Data provided
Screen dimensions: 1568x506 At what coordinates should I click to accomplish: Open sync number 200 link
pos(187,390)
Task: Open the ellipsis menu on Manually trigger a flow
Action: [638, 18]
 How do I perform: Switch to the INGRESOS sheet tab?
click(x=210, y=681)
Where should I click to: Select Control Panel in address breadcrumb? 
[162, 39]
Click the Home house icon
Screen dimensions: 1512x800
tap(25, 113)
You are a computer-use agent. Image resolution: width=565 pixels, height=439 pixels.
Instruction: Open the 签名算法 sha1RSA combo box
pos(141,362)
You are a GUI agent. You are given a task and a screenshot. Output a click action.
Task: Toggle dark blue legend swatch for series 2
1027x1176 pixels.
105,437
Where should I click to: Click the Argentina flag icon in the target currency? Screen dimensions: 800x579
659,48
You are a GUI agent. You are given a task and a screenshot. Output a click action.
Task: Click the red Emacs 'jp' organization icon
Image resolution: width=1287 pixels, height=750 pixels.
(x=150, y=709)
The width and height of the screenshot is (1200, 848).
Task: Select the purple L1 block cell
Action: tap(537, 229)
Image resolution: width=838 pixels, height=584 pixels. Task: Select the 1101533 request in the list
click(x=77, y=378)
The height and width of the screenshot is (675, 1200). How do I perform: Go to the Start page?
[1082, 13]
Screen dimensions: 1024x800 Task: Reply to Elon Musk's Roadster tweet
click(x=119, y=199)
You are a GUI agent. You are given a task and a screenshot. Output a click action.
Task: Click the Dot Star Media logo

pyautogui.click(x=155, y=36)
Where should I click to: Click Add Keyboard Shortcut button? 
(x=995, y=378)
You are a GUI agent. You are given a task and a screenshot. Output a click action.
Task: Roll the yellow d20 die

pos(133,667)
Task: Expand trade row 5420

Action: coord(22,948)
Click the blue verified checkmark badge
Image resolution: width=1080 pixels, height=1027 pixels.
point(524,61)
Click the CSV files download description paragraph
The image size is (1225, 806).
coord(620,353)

Exercise directions
Count the lines above that contain the string "Open", matching case exactly, and give only the number.

The solution
3